Stored data
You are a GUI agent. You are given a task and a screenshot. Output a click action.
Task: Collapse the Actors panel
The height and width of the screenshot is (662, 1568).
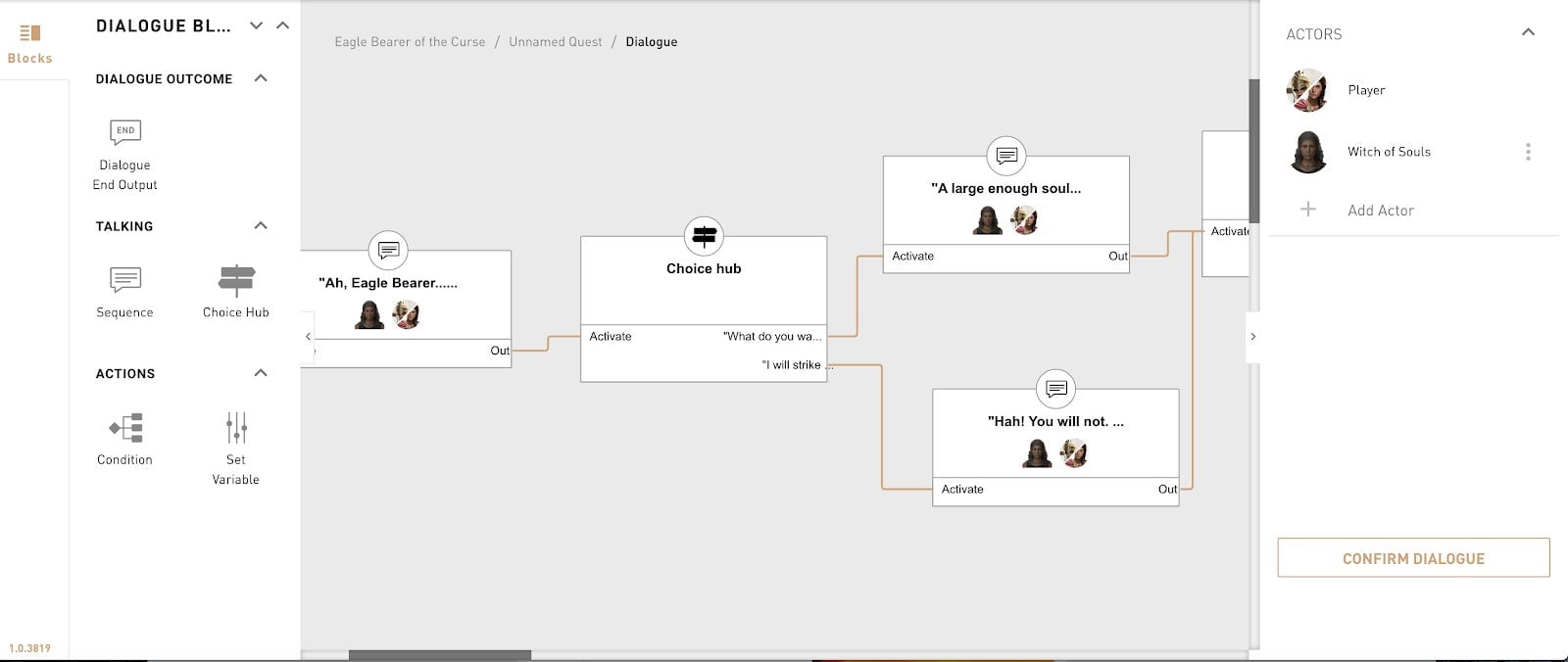click(x=1528, y=32)
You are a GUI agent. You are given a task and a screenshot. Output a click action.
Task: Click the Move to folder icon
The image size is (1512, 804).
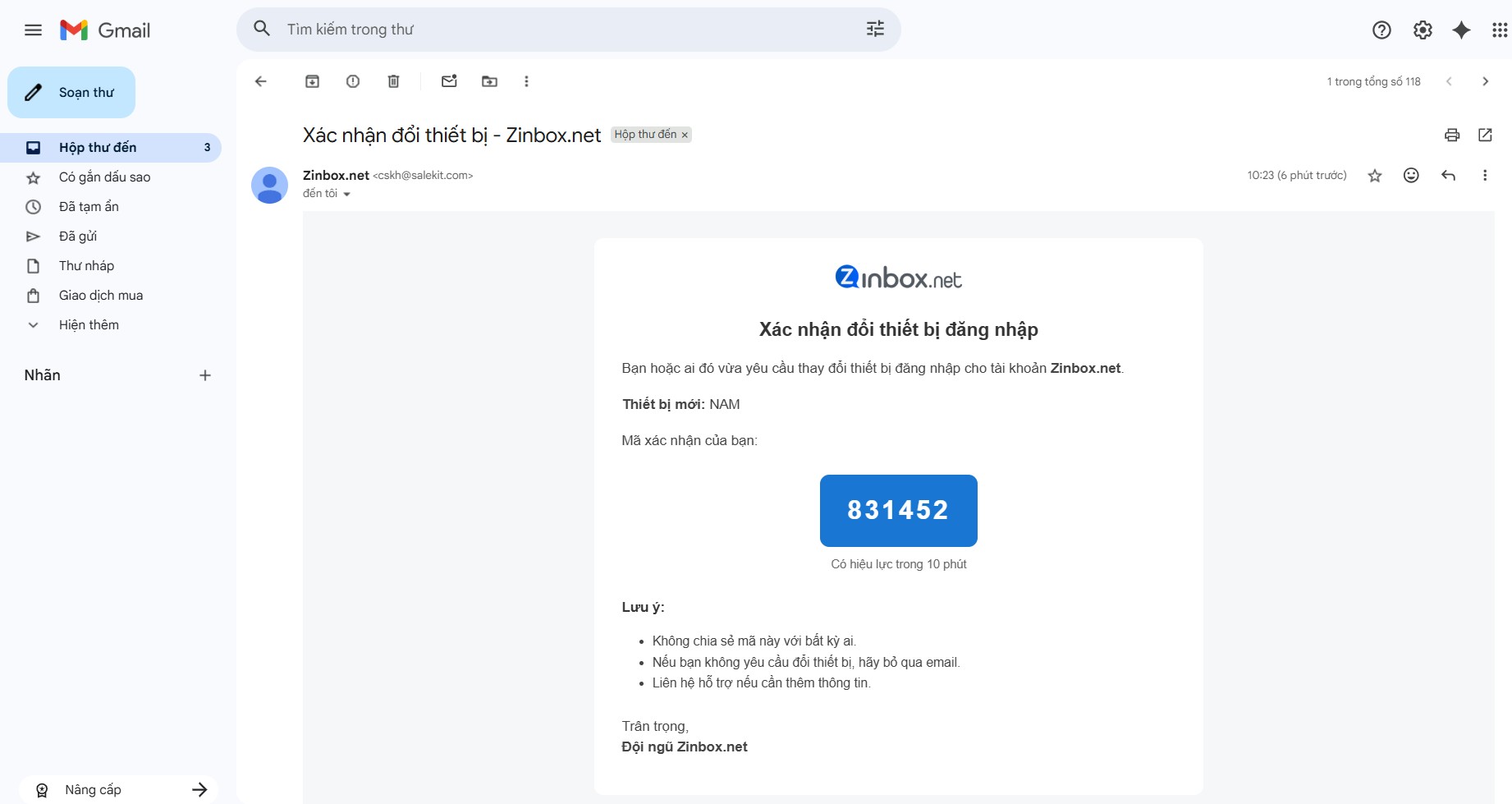489,81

§ **Instructions to follow**
Using the records above, copy exactly and only the lines from the line with "Task: Collapse the Actors panel" through the end, both included; leave every picture out.

§ **Written response**
Task: Collapse the Actors panel
The height and width of the screenshot is (662, 1568).
click(x=1528, y=32)
You are a GUI agent. You are given a task and a screenshot. Output a click action.
Task: Click the Move to folder icon
The image size is (1512, 804).
489,81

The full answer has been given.